When the core removal or inner bit is rotated about an axis of rotation that is offset from the rotational axis of the reamer bit, the core removing cutting edges of the core removal bit are not centered on the top of the core, but rather cut across the top surface of the core to cut it away. Regardless how big or what the offset of the core removal bit is, the recessed core removal bit will always remove the remaining formation core that is not cut away by the PDC cutter elements of the reamer bit.

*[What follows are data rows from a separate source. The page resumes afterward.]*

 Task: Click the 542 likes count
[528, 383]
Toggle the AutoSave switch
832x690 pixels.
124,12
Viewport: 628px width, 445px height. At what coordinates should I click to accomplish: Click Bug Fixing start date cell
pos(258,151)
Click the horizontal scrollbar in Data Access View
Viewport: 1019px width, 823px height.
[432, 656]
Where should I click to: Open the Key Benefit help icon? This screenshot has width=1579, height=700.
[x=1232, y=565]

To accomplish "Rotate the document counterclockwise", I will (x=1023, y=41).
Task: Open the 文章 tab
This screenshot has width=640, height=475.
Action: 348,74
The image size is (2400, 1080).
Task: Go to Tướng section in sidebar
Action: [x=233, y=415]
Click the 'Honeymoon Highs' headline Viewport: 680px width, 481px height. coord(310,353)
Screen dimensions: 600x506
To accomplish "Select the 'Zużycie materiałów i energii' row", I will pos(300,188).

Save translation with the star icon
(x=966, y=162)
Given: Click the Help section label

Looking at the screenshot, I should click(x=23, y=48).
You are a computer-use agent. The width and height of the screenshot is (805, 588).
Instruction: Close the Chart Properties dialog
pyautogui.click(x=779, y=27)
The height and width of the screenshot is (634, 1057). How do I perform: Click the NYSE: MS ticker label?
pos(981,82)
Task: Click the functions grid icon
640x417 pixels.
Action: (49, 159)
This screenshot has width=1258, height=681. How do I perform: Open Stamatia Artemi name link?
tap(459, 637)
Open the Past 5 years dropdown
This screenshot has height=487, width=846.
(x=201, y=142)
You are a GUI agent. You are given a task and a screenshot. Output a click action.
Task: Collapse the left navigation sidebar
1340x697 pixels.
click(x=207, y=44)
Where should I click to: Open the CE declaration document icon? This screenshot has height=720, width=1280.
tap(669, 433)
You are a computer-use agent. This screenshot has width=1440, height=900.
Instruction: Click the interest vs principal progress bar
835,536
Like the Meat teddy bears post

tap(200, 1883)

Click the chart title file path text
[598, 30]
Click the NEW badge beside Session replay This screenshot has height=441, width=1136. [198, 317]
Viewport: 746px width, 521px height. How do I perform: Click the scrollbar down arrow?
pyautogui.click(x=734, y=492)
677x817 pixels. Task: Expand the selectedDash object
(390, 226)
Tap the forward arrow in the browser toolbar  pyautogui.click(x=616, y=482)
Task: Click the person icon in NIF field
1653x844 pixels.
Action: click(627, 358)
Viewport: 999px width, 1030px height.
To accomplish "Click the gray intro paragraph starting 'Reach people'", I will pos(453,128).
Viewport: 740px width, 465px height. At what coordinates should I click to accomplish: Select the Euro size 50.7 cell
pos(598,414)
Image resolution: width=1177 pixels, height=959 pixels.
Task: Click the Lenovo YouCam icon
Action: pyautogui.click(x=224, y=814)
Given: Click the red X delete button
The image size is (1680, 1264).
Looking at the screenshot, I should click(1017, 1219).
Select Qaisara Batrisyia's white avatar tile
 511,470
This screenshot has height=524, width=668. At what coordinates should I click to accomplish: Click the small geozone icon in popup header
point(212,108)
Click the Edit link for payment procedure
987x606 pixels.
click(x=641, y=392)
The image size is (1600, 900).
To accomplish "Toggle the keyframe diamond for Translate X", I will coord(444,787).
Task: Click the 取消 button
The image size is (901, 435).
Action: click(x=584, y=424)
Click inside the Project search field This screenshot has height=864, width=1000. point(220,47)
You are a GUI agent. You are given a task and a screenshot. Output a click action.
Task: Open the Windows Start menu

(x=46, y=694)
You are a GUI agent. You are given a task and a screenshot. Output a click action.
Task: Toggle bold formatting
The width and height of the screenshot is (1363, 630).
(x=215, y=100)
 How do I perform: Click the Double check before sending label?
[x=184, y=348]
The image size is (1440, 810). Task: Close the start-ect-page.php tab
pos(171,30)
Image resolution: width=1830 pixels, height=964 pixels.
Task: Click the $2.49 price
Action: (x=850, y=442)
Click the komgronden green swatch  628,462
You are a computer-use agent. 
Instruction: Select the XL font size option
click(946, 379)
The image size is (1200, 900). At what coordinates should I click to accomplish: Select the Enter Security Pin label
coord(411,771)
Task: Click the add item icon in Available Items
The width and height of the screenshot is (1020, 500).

As the formation core is continuously cut away by the core removal bit, it does not restrict the efficiency of formation penetration by the PDC cutters of the reamer bit.

BRIEF DESCRIPTION OF THE DRAWINGS

So that the manner in which the above recited features, advantages and objects of the present invention are attained and can be understood in detail, a more particular description of the invention, briefly summarized above, may be had by reference to the preferred embodiment thereof which is illustrated in the appended drawings, which drawings are incorporated as a part hereof.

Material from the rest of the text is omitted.